Assignment: Reproduce the records precisely. Every line should be included.

Dataset:
________________________________________

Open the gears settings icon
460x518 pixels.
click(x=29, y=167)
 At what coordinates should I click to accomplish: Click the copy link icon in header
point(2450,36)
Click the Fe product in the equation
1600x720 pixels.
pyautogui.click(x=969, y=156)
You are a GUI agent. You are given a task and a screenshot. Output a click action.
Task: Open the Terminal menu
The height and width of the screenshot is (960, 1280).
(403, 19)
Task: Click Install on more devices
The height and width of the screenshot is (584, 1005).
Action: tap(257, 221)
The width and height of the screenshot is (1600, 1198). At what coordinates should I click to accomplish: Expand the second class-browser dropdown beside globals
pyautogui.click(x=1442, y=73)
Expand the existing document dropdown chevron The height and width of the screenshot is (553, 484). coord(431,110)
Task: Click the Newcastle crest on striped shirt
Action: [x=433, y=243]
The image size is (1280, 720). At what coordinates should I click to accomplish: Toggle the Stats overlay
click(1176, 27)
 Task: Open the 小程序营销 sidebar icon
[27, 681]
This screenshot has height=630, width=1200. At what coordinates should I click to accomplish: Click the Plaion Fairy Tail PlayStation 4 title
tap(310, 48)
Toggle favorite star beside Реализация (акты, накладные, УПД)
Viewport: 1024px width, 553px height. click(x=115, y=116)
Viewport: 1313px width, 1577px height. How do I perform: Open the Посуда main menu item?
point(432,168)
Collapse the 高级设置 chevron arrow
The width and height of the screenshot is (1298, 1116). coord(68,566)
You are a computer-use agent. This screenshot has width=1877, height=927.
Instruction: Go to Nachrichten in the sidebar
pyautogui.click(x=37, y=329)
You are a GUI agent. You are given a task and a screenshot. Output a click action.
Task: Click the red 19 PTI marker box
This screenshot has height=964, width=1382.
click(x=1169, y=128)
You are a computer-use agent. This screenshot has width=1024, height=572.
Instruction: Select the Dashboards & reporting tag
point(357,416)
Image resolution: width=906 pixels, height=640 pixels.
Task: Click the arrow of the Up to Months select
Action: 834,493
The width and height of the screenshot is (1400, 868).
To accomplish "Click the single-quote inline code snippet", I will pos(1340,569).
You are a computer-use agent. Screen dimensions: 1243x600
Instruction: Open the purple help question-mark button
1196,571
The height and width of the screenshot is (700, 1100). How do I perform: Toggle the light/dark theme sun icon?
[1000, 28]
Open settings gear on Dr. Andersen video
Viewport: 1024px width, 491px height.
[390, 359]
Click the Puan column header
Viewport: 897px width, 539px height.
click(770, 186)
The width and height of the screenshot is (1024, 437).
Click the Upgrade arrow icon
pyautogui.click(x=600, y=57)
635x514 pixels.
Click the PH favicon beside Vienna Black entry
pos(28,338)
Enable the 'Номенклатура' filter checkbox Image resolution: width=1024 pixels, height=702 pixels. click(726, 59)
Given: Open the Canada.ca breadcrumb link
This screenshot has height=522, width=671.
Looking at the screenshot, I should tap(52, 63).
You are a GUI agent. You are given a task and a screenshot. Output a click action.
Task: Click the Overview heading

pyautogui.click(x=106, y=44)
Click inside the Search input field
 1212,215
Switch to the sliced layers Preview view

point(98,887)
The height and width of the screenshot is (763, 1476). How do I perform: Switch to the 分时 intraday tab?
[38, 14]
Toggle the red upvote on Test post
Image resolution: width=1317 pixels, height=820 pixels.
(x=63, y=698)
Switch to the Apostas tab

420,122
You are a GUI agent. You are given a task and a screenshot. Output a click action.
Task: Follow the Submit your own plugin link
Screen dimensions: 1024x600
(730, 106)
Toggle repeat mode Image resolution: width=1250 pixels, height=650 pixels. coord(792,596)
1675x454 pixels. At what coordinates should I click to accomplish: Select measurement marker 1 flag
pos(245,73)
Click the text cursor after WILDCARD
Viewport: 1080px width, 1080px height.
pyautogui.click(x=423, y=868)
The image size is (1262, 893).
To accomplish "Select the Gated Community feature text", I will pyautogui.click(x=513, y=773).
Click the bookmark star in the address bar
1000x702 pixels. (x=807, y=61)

________________________________________

Completed task:
Open the gears settings icon
460x518 pixels.
click(x=29, y=167)
 At what coordinates should I click to accomplish: Click the copy link icon in header
point(2450,36)
Click the Fe product in the equation
1600x720 pixels.
pyautogui.click(x=969, y=156)
You are a GUI agent. You are given a task and a screenshot. Output a click action.
Task: Open the Terminal menu
The height and width of the screenshot is (960, 1280).
(403, 19)
Task: Click Install on more devices
The height and width of the screenshot is (584, 1005).
Action: tap(257, 221)
The width and height of the screenshot is (1600, 1198). At what coordinates should I click to accomplish: Expand the second class-browser dropdown beside globals
pyautogui.click(x=1442, y=73)
Expand the existing document dropdown chevron The height and width of the screenshot is (553, 484). coord(431,110)
Task: Click the Newcastle crest on striped shirt
Action: [x=433, y=243]
The image size is (1280, 720). At what coordinates should I click to accomplish: Toggle the Stats overlay
click(1176, 27)
 Task: Open the 小程序营销 sidebar icon
[27, 681]
This screenshot has height=630, width=1200. At what coordinates should I click to accomplish: Click the Plaion Fairy Tail PlayStation 4 title
tap(310, 48)
Toggle favorite star beside Реализация (акты, накладные, УПД)
Viewport: 1024px width, 553px height. click(x=115, y=116)
Viewport: 1313px width, 1577px height. How do I perform: Open the Посуда main menu item?
point(432,168)
Collapse the 高级设置 chevron arrow
The width and height of the screenshot is (1298, 1116). coord(68,566)
You are a computer-use agent. This screenshot has width=1877, height=927.
Instruction: Go to Nachrichten in the sidebar
pyautogui.click(x=37, y=329)
You are a GUI agent. You are given a task and a screenshot. Output a click action.
Task: Click the red 19 PTI marker box
This screenshot has height=964, width=1382.
click(x=1169, y=128)
You are a computer-use agent. This screenshot has width=1024, height=572.
Instruction: Select the Dashboards & reporting tag
point(357,416)
Image resolution: width=906 pixels, height=640 pixels.
Task: Click the arrow of the Up to Months select
Action: 834,493
The width and height of the screenshot is (1400, 868).
To accomplish "Click the single-quote inline code snippet", I will pos(1340,569).
You are a computer-use agent. Screen dimensions: 1243x600
Instruction: Open the purple help question-mark button
1196,571
The height and width of the screenshot is (700, 1100). How do I perform: Toggle the light/dark theme sun icon?
[1000, 28]
Open settings gear on Dr. Andersen video
Viewport: 1024px width, 491px height.
[390, 359]
Click the Puan column header
Viewport: 897px width, 539px height.
click(770, 186)
The width and height of the screenshot is (1024, 437).
Click the Upgrade arrow icon
pyautogui.click(x=600, y=57)
635x514 pixels.
Click the PH favicon beside Vienna Black entry
pos(28,338)
Enable the 'Номенклатура' filter checkbox Image resolution: width=1024 pixels, height=702 pixels. click(726, 59)
Given: Open the Canada.ca breadcrumb link
This screenshot has height=522, width=671.
Looking at the screenshot, I should tap(52, 63).
You are a GUI agent. You are given a task and a screenshot. Output a click action.
Task: Click the Overview heading

pyautogui.click(x=106, y=44)
Click inside the Search input field
 1212,215
Switch to the sliced layers Preview view

point(98,887)
The height and width of the screenshot is (763, 1476). How do I perform: Switch to the 分时 intraday tab?
[38, 14]
Toggle the red upvote on Test post
Image resolution: width=1317 pixels, height=820 pixels.
(x=63, y=698)
Switch to the Apostas tab

420,122
You are a GUI agent. You are given a task and a screenshot. Output a click action.
Task: Follow the Submit your own plugin link
Screen dimensions: 1024x600
(730, 106)
Toggle repeat mode Image resolution: width=1250 pixels, height=650 pixels. coord(792,596)
1675x454 pixels. At what coordinates should I click to accomplish: Select measurement marker 1 flag
pos(245,73)
Click the text cursor after WILDCARD
Viewport: 1080px width, 1080px height.
pyautogui.click(x=423, y=868)
The image size is (1262, 893).
To accomplish "Select the Gated Community feature text", I will pyautogui.click(x=513, y=773).
Click the bookmark star in the address bar
1000x702 pixels. (x=807, y=61)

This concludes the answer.